Put your money where your heart is, where the truth is. Support businesses that actively try to create products for a diverse set of humans, and for non-normative businesses. Avoid giving your money to businesses that reinforce toxic, unhealthy standards. That’s how we’ll get there. Shape the market. As best as you can, within your means. If your budget doesn’t permit for radical support, get the word out.
Go out and make art. Go out and speak truth. Create work that redefines beauty. Create work that challenges standards. Create work that is unapologetically defiant, unapologetically ugly, unapologetically yours, and consider where the value lies. Check your personal privilege — and use it. Remember that Eurocentric beauty standards have been a tool for destruction and dehumanization throughout history, and you refuse to be a part of that tool. Destroy internalized misogyny, ingrained racism. Put forth a startling asymmetry that encompasses a deeper poignancy towards the complexities of existence than any stale advert could. Revel in the unbalanced. Stand up for those who suffer because they don’t fit the cookie cutter style of the minute. Call out how foolish it is to value these human lives less in an era that is always battling fascism and hate, which is every era. Celebrate what matters.
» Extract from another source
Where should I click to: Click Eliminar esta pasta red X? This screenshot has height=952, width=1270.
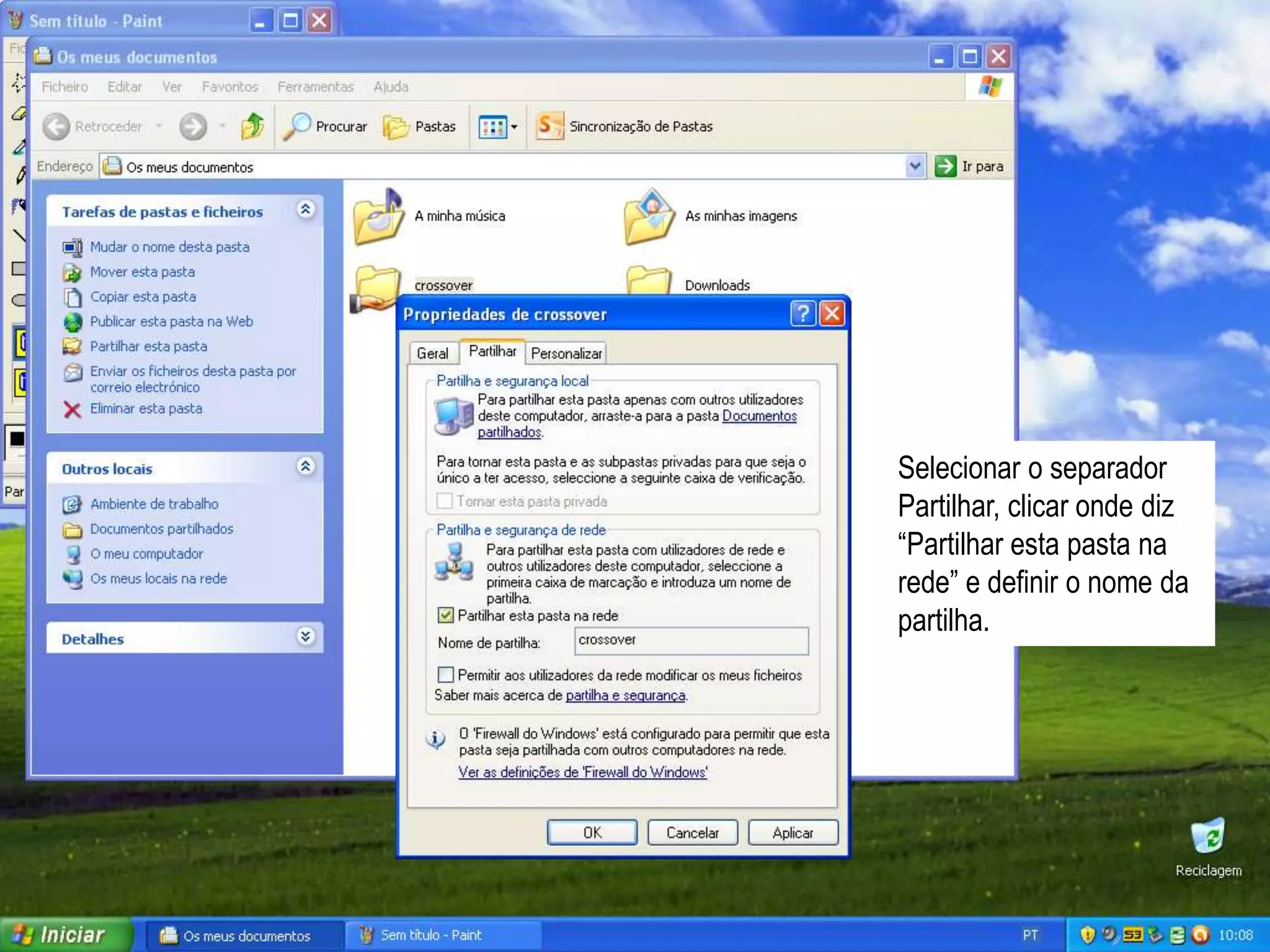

Choose to look how you want to look. Choose to respect and consciously support those who look different than you. Choose to understand. Choose to have no patience for a value system that asks you to conform to a standard you do not believe in, that you had no hand in creating.
That is beautiful. And so, so much more, at exactly the same time.
The body is not an apology. We take up different spaces on this earth. We each have different values, different gifts to offer, different parts of our souls we call our own. We do not all look alike. We do not believe alike. We do not need to. Do not ask for an apology when someone else’s body does not look like yours. And do not apologize for yours.